Study questions:
**A)** According to the Kyrgyzstan history passage below, in what year did Kyrgyzstan become a constituent republic of the USSR?
**B)** Reproduce part of the Kyrgyzstan history passage below, beginning at the words "Kyrgyzstan proclaimed its" and stopping after "of the president.".
___ Exercise passage ___
The native Kyrgyz are a Turkic people who first settled in the Tien Shan mountains. They were traditionally pastoral nomads. Due to extensive Russian colonization in the 1900s, Russian settlers were given much of the best agricultural land. This led to an unsuccessful and disastrous revolt by the Kyrgyz people in 1916. Kyrgyzstan became part of the Soviet Federated Socialist Republic in 1924 and was made an autonomous republic in 1926. It became a constituent republic of the USSR in 1936. The Soviets forced the Kyrgyz to abandon their nomadic culture and adopt modern farming and industrial production techniques.
Kyrgyzstan proclaimed its independence from the Soviet Union on Aug. 31, 1991. On Dec. 21, 1991, Kyrgyzstan joined the Commonwealth of Independent States. The country joined the UN and the IMF in 1992 and adopted a shock-therapy economic program. Voters endorsed market reforms in a referendum held in Jan. 1994, and in 1996, referendum voters overwhelmingly endorsed proposed constitutional changes that enhanced the power of the president.
___ Data records ___
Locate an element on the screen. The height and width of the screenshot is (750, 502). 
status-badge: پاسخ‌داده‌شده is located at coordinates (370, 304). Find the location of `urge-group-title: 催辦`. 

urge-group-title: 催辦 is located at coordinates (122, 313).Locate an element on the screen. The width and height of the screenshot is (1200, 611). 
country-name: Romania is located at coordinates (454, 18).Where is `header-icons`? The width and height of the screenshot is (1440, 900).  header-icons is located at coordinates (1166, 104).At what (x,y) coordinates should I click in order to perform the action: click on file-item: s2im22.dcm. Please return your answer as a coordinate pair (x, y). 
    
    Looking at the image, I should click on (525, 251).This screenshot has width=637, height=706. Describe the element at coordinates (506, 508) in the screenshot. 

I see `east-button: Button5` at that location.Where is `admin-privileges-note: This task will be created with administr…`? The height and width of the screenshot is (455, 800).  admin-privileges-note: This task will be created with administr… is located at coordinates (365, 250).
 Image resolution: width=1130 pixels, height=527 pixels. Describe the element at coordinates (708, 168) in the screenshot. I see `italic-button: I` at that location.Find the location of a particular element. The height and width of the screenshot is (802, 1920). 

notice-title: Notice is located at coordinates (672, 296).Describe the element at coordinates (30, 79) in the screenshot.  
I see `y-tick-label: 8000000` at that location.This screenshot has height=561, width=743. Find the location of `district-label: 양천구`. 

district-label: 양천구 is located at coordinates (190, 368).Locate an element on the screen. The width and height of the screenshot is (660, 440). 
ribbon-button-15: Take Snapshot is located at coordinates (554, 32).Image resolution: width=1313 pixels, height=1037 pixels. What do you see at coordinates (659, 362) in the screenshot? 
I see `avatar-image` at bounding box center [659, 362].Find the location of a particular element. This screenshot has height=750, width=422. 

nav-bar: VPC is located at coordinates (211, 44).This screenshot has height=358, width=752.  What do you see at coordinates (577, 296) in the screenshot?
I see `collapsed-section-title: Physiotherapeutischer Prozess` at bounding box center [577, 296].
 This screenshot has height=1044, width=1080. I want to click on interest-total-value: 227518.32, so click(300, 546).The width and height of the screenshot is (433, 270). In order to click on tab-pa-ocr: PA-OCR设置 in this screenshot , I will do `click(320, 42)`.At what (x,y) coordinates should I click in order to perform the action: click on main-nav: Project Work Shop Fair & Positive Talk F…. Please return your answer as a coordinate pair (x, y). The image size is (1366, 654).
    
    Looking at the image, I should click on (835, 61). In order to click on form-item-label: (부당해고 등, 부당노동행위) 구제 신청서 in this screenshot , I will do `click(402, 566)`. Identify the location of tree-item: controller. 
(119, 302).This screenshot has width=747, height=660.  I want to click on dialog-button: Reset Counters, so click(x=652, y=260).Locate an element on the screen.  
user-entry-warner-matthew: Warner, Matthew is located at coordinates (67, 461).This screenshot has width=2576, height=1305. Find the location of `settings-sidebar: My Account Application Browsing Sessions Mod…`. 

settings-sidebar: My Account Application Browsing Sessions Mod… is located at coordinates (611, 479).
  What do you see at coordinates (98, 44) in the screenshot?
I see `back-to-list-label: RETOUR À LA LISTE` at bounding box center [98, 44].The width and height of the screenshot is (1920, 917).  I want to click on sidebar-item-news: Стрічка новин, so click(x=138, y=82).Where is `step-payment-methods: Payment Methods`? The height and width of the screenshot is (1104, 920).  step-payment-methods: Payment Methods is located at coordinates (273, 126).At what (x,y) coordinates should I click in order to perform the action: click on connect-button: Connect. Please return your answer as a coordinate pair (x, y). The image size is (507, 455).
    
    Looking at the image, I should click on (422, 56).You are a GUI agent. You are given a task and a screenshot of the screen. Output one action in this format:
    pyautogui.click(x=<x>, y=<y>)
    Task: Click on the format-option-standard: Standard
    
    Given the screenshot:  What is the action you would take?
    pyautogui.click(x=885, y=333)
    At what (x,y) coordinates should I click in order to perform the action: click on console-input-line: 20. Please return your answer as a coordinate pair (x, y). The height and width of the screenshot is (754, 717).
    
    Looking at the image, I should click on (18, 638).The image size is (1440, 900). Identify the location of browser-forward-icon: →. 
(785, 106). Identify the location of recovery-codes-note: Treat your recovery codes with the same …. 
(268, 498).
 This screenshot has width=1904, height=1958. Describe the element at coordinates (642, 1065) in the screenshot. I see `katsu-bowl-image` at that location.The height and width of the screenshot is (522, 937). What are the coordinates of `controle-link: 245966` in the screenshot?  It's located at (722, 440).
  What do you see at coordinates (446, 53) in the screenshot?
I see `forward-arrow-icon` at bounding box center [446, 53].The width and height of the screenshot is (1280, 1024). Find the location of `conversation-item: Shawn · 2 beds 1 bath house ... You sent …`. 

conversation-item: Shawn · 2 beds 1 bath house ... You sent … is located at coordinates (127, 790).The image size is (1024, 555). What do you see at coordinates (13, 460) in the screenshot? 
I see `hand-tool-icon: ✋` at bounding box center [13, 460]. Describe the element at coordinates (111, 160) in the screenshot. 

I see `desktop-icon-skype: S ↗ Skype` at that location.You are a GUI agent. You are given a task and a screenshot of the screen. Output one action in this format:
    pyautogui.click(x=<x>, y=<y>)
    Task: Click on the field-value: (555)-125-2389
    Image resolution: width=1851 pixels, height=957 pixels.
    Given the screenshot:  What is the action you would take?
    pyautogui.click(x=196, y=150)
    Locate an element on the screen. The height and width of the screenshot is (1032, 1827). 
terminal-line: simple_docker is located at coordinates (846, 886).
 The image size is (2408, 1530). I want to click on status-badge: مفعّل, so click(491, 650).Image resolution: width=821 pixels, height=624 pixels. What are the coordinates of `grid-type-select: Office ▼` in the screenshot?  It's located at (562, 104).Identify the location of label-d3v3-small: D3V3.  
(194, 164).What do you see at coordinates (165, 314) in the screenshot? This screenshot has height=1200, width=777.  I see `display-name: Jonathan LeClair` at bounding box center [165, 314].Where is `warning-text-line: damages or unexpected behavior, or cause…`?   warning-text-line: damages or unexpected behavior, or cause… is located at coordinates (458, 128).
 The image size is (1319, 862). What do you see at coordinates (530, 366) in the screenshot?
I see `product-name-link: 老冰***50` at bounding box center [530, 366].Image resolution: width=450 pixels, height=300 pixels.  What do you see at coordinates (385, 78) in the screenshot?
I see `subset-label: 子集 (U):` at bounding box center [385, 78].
___
Responses for each task:
**A)** 1936

**B)**
Kyrgyzstan proclaimed its independence from the Soviet Union on Aug. 31, 1991. On Dec. 21, 1991, Kyrgyzstan joined the Commonwealth of Independent States. The country joined the UN and the IMF in 1992 and adopted a shock-therapy economic program. Voters endorsed market reforms in a referendum held in Jan. 1994, and in 1996, referendum voters overwhelmingly endorsed proposed constitutional changes that enhanced the power of the president.